Stored entries:
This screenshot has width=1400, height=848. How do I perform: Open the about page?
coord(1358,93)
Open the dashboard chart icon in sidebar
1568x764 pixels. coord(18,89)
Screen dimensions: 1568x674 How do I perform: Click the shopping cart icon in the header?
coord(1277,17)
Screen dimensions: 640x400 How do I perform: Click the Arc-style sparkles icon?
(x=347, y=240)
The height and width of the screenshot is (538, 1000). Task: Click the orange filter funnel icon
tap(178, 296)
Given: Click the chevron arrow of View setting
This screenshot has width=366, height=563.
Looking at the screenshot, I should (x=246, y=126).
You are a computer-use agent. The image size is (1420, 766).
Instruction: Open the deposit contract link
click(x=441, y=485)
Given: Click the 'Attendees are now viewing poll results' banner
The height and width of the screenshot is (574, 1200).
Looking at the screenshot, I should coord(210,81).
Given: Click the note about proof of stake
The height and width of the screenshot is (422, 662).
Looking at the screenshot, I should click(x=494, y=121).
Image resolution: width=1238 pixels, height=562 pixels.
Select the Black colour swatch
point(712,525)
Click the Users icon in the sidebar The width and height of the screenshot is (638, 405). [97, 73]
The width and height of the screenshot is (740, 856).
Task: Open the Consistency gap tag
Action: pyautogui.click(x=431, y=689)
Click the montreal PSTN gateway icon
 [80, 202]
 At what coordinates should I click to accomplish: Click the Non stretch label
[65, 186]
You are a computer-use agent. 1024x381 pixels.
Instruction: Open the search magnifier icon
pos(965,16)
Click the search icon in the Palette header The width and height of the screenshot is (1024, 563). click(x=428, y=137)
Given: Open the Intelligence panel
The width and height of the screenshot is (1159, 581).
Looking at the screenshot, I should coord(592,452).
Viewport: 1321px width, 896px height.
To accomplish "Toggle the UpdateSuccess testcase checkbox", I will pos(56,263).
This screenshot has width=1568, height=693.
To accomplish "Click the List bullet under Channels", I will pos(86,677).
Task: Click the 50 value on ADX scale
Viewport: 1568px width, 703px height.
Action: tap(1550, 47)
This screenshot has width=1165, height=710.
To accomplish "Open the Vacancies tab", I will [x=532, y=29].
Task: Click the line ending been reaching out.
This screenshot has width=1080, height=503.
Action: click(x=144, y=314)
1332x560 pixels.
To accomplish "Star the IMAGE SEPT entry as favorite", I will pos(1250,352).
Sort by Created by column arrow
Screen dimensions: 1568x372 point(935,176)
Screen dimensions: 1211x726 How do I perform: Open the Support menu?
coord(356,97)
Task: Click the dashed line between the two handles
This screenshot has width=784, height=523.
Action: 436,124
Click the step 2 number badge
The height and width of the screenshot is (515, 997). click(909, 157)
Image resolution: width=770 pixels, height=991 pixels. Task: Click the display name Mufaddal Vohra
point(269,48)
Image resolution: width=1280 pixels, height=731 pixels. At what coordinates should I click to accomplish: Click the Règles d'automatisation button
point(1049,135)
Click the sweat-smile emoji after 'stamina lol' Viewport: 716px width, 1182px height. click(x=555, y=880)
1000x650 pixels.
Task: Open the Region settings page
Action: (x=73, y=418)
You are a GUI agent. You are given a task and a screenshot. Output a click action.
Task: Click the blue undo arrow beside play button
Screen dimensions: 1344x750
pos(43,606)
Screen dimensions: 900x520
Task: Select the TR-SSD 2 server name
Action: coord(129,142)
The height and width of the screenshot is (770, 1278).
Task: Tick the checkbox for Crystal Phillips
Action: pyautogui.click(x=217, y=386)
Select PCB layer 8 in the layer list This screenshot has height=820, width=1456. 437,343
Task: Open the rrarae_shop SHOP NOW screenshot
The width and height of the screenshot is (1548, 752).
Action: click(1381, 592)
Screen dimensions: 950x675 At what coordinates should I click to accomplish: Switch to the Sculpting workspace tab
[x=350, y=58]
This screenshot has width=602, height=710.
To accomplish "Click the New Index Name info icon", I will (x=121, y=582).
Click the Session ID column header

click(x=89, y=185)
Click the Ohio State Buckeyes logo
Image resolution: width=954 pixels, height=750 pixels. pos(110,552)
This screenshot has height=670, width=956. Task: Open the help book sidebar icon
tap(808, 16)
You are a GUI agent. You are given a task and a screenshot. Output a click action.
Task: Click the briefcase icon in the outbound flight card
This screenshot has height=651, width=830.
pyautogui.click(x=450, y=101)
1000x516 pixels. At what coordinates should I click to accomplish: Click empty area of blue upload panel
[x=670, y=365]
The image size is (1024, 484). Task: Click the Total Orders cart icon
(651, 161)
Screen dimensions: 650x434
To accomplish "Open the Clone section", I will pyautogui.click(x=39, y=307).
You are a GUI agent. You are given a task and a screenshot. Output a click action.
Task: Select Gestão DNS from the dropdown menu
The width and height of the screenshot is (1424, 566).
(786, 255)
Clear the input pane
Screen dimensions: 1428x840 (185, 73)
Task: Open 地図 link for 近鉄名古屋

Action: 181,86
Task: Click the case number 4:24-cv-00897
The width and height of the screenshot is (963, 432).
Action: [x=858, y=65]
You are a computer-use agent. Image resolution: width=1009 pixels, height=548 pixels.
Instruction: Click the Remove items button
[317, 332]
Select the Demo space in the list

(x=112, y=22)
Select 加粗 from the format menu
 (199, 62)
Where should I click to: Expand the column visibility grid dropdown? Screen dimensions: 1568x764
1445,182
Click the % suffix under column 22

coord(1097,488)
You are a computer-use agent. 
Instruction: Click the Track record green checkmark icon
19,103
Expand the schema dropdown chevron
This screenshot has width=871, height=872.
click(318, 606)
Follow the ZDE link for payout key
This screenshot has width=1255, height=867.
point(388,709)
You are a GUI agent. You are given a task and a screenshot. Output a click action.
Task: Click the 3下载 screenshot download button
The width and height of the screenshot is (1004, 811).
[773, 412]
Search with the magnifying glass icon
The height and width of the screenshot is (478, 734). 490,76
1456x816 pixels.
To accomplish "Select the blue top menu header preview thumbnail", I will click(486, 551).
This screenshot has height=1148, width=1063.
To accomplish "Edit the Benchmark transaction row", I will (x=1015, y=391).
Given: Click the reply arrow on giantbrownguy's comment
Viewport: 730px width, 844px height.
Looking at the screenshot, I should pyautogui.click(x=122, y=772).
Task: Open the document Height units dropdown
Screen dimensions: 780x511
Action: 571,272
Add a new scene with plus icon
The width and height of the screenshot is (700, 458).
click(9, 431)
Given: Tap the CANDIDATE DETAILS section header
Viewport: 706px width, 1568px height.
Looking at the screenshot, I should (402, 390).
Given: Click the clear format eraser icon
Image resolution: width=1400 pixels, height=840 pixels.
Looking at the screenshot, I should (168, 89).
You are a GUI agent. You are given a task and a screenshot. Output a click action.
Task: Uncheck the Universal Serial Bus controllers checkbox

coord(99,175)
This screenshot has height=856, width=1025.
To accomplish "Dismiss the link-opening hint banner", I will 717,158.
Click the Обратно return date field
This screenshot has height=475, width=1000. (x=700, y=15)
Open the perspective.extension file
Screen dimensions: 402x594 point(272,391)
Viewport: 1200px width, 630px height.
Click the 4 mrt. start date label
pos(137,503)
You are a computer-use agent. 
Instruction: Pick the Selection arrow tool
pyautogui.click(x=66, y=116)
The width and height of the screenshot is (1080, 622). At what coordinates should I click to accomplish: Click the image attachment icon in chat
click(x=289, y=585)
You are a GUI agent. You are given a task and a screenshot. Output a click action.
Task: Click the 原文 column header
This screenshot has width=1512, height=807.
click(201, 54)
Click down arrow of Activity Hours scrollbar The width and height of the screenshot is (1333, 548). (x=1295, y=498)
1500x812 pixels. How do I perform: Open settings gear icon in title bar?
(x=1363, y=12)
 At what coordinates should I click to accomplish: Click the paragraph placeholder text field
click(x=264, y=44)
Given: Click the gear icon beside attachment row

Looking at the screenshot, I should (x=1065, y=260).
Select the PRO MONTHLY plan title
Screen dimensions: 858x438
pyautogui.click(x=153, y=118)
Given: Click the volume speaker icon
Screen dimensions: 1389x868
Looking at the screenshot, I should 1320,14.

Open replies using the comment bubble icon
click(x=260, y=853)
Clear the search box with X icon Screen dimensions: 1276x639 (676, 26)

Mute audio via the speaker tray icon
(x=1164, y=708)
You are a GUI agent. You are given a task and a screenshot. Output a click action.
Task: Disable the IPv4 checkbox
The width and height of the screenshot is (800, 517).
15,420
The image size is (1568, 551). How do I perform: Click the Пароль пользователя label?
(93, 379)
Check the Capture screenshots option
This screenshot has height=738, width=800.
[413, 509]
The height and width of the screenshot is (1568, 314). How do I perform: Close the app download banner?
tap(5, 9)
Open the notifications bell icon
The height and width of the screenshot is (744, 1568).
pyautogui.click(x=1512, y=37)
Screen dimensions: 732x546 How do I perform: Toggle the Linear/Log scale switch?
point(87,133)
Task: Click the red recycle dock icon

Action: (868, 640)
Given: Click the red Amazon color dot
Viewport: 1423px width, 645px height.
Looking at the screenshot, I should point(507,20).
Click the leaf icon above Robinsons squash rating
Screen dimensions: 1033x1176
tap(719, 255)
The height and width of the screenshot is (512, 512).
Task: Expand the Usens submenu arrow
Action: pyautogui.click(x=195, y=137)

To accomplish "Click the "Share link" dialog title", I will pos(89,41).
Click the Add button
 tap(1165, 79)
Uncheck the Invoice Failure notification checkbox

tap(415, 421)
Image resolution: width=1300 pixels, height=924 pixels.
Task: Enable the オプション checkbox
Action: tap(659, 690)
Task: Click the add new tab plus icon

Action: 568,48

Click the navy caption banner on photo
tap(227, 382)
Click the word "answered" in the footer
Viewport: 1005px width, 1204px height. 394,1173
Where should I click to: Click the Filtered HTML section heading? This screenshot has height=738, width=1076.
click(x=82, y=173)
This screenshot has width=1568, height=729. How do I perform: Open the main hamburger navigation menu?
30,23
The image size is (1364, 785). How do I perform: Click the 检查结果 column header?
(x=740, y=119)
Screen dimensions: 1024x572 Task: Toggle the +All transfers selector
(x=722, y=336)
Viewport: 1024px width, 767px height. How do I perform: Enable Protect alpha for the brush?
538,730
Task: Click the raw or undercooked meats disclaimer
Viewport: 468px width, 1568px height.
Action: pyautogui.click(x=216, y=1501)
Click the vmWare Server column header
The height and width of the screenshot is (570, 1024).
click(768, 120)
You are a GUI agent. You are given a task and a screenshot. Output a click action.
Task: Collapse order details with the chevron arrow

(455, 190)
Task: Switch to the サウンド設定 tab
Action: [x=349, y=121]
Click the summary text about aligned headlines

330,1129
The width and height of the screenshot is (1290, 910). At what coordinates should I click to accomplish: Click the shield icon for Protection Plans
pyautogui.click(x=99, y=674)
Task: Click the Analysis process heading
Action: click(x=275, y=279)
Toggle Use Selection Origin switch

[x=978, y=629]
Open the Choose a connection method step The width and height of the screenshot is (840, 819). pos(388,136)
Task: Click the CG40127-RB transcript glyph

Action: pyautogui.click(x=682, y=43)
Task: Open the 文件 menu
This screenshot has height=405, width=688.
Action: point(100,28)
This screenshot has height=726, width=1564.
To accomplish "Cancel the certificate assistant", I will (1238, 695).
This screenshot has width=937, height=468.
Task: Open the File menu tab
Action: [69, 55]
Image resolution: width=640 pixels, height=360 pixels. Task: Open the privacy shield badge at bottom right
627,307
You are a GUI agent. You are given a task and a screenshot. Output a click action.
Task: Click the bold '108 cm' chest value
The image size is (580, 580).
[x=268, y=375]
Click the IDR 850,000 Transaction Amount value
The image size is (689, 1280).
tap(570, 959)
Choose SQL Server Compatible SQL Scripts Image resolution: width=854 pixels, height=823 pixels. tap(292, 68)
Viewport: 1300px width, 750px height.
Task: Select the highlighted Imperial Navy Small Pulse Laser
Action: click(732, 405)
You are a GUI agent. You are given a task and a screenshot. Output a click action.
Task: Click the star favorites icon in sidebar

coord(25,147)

__What this task involves__
Return word for word the lines above from the line with "This screenshot has width=1568, height=693." to the line with "Task: Click the blue", including both and leaving out all others.

__Answer section__
This screenshot has width=1568, height=693.
To accomplish "Click the List bullet under Channels", I will pos(86,677).
Task: Click the 50 value on ADX scale
Viewport: 1568px width, 703px height.
Action: tap(1550, 47)
This screenshot has width=1165, height=710.
To accomplish "Open the Vacancies tab", I will [x=532, y=29].
Task: Click the line ending been reaching out.
This screenshot has width=1080, height=503.
Action: click(x=144, y=314)
1332x560 pixels.
To accomplish "Star the IMAGE SEPT entry as favorite", I will pos(1250,352).
Sort by Created by column arrow
Screen dimensions: 1568x372 point(935,176)
Screen dimensions: 1211x726 How do I perform: Open the Support menu?
coord(356,97)
Task: Click the dashed line between the two handles
This screenshot has width=784, height=523.
Action: 436,124
Click the step 2 number badge
The height and width of the screenshot is (515, 997). click(909, 157)
Image resolution: width=770 pixels, height=991 pixels. Task: Click the display name Mufaddal Vohra
point(269,48)
Image resolution: width=1280 pixels, height=731 pixels. At what coordinates should I click to accomplish: Click the Règles d'automatisation button
point(1049,135)
Click the sweat-smile emoji after 'stamina lol' Viewport: 716px width, 1182px height. click(x=555, y=880)
1000x650 pixels.
Task: Open the Region settings page
Action: (x=73, y=418)
You are a GUI agent. You are given a task and a screenshot. Output a click action.
Task: Click the blue undo arrow beside play button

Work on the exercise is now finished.